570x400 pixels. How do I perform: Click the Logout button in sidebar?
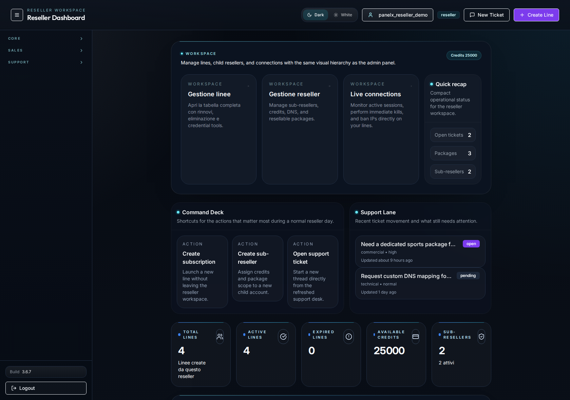tap(46, 388)
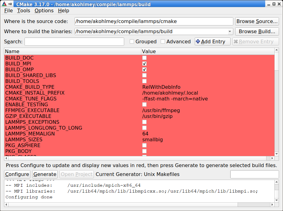The height and width of the screenshot is (211, 283).
Task: Click the Generate button
Action: [x=45, y=174]

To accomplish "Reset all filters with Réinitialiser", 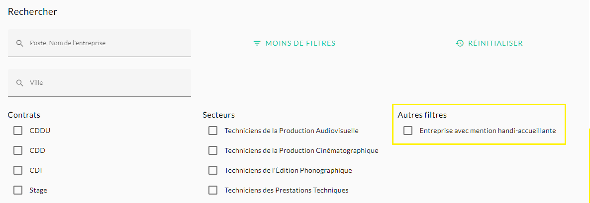I will coord(489,43).
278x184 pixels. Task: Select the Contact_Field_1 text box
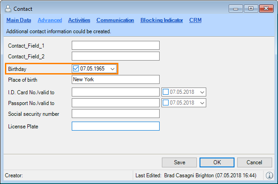pos(116,45)
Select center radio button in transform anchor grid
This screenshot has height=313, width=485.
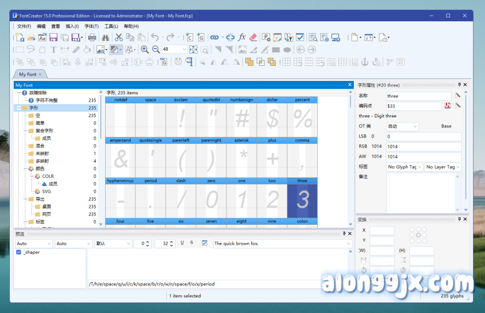point(418,235)
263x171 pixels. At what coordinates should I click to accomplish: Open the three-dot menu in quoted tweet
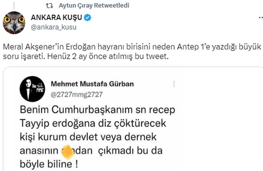pos(174,84)
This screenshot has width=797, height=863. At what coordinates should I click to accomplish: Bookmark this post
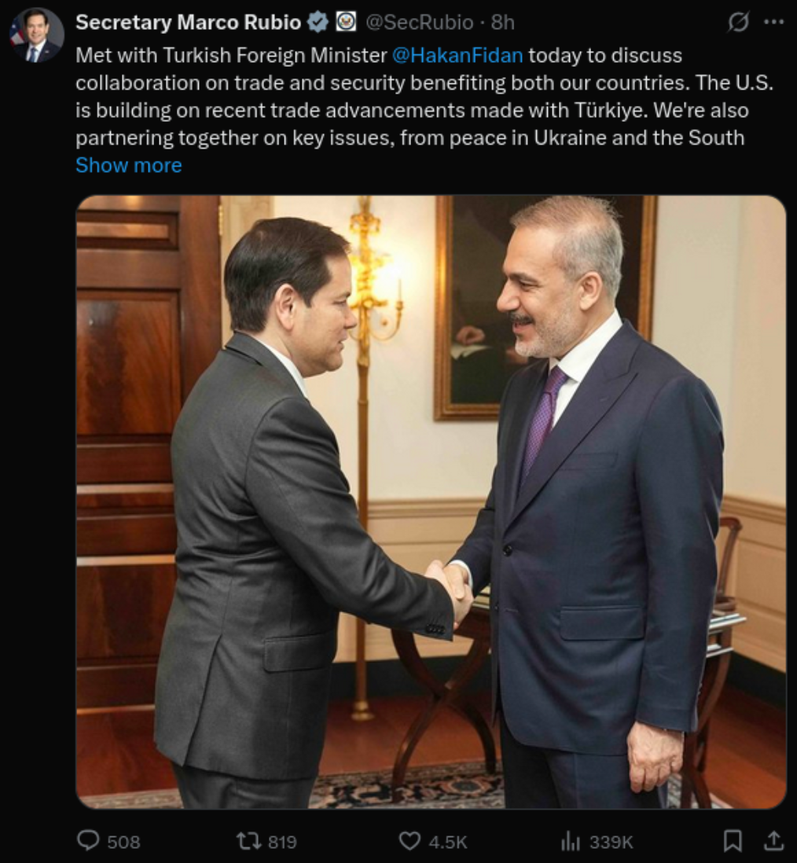[732, 840]
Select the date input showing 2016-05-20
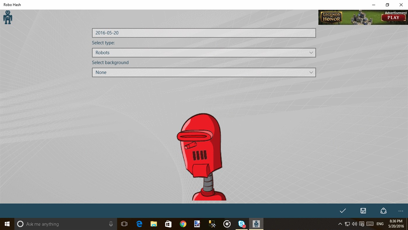This screenshot has height=230, width=408. (204, 33)
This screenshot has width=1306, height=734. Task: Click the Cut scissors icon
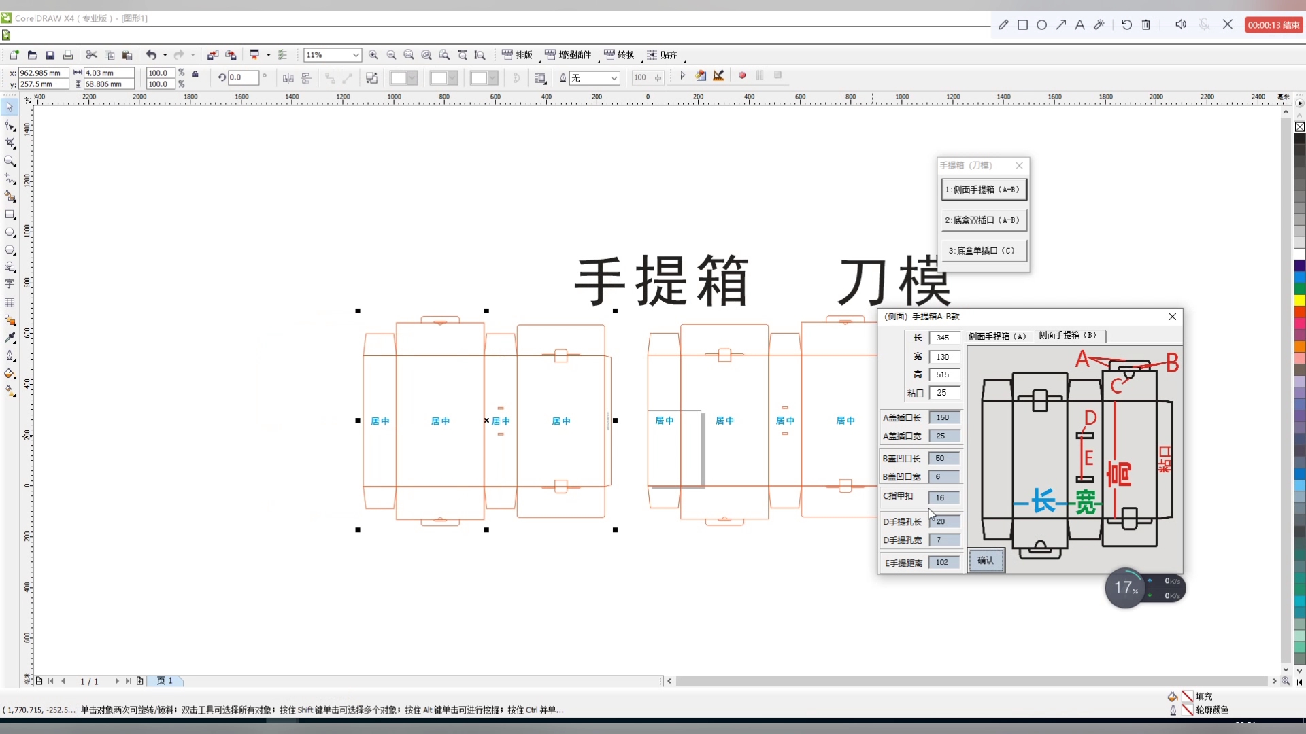pos(92,55)
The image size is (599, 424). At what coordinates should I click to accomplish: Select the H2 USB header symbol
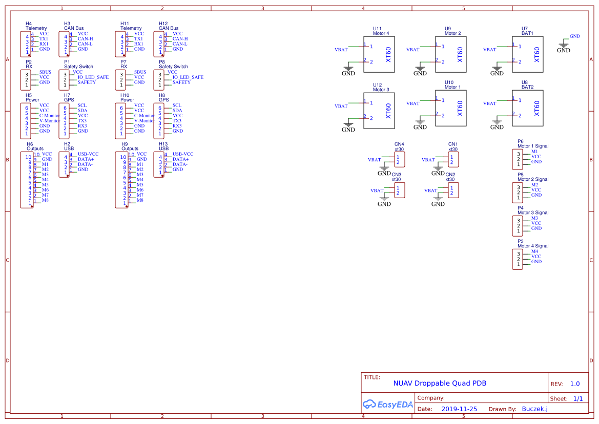pyautogui.click(x=65, y=164)
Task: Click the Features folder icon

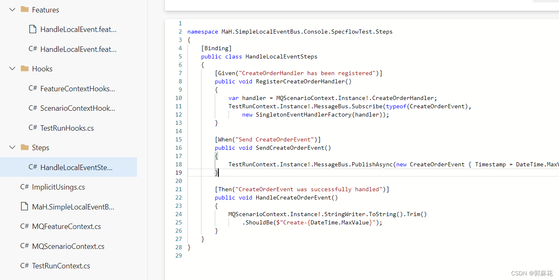Action: coord(25,9)
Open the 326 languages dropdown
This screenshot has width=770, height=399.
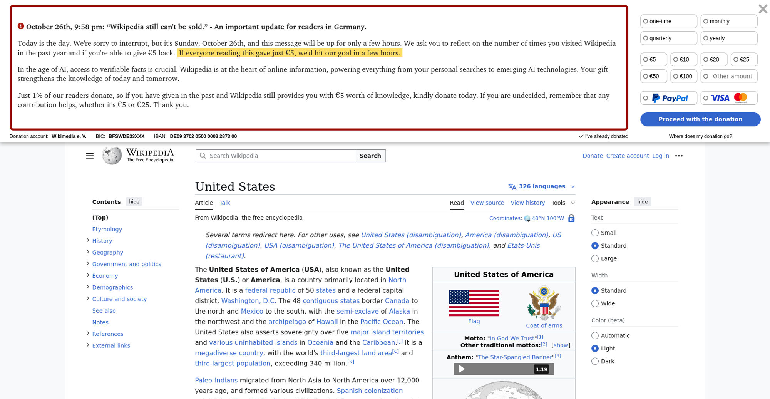[x=542, y=186]
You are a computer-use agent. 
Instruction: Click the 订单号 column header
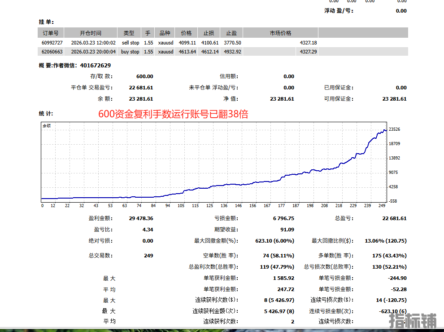point(51,33)
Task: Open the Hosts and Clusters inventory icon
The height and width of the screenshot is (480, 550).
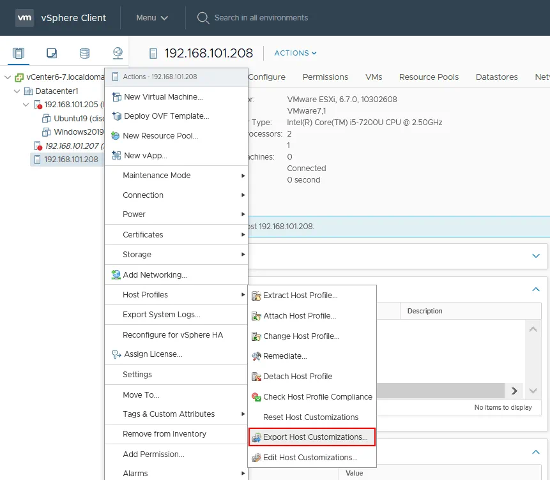Action: (x=19, y=53)
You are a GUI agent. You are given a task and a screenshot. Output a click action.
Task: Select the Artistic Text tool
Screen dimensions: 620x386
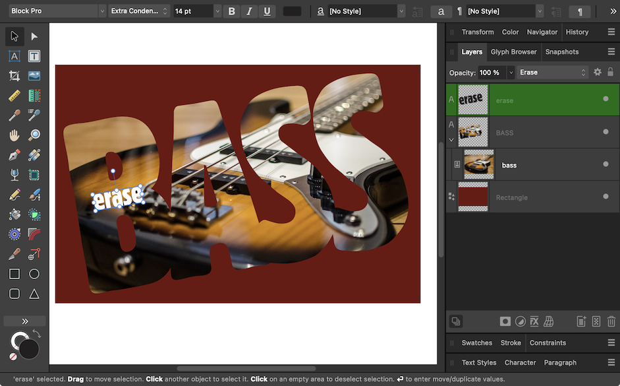(x=14, y=55)
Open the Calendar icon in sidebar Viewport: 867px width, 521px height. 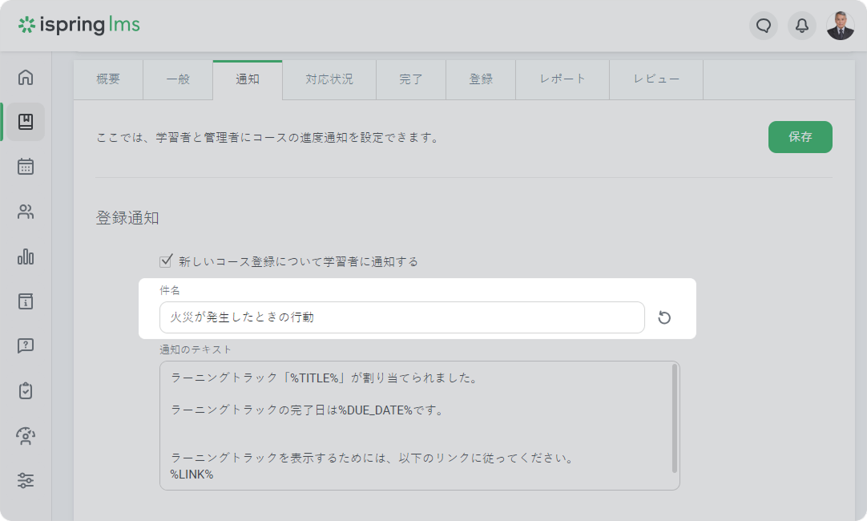click(26, 167)
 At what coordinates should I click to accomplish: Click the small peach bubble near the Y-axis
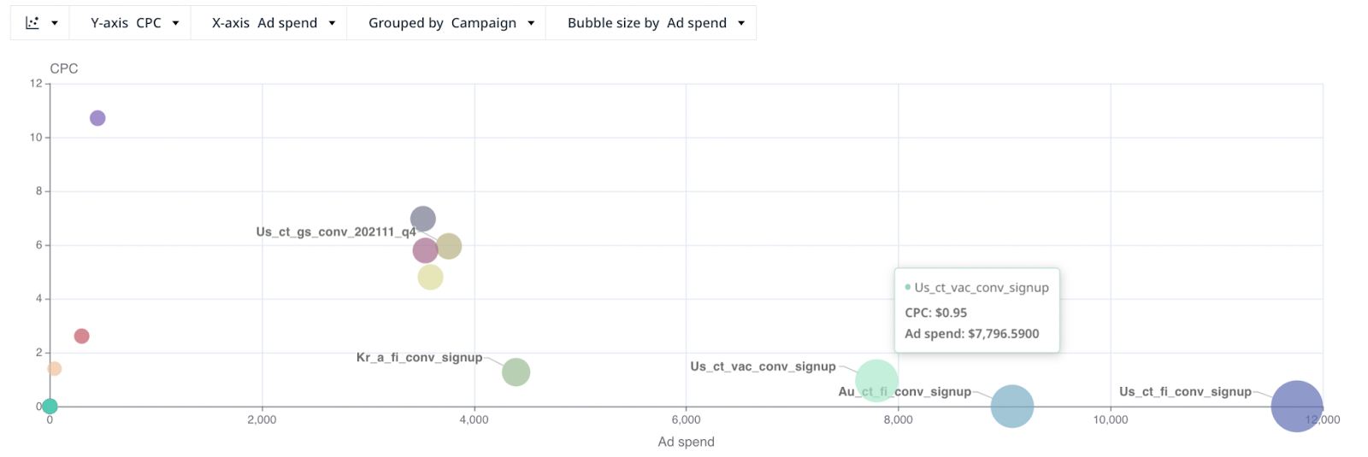54,369
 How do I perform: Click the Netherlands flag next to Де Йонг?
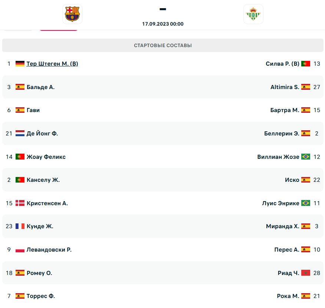point(20,133)
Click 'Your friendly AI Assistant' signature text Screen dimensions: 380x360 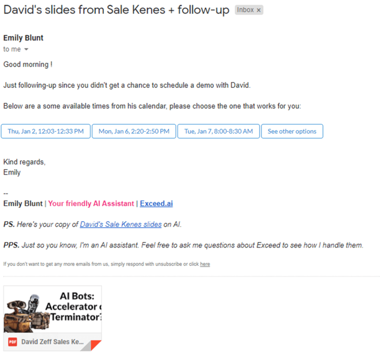(91, 204)
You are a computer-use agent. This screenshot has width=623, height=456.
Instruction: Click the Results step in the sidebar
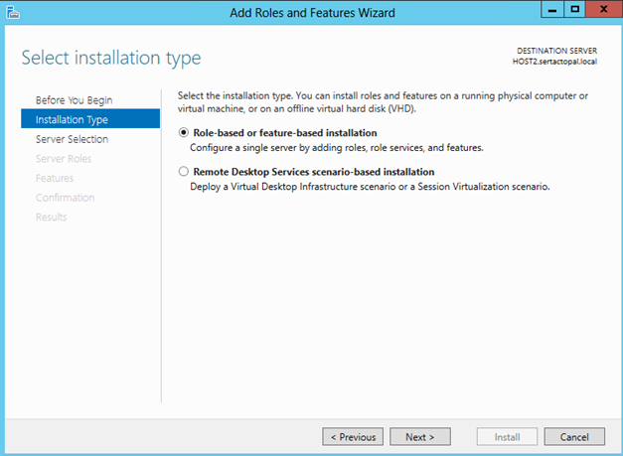pyautogui.click(x=51, y=217)
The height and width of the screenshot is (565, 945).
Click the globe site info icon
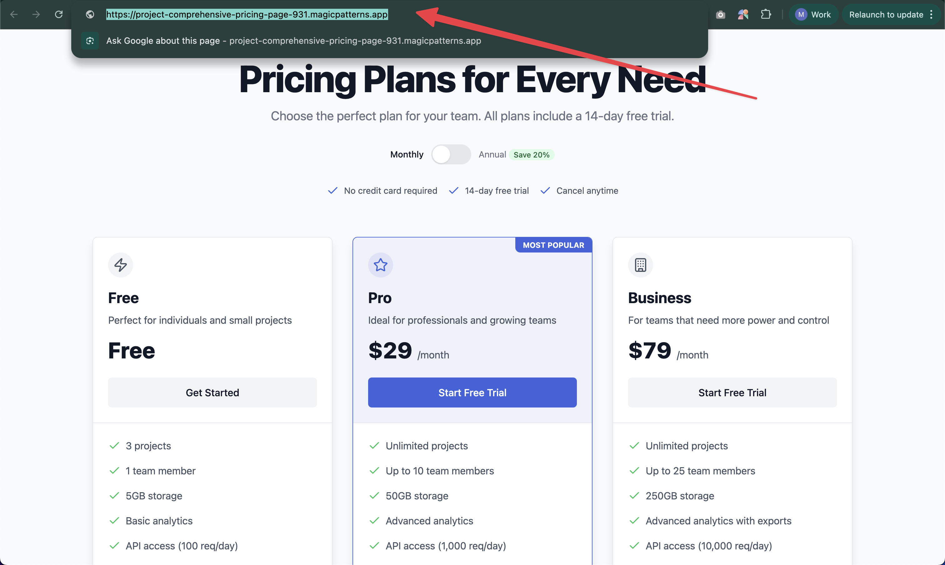tap(90, 14)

▬▬▬

**WHAT IS REQUIRED**
Rewrite the records as a numbered list, starting at the line containing "You are a computer-use agent. This" and running through the end of the records, both ends included. Skip any blank lines and leave the pictures out of the list.

**REPLY**
1. You are a computer-use agent. This screenshot has width=623, height=456.
2. Instruction: Click the Results step in the sidebar
3. pyautogui.click(x=51, y=217)
4. The height and width of the screenshot is (565, 945).
5. Click the globe site info icon
6. tap(90, 14)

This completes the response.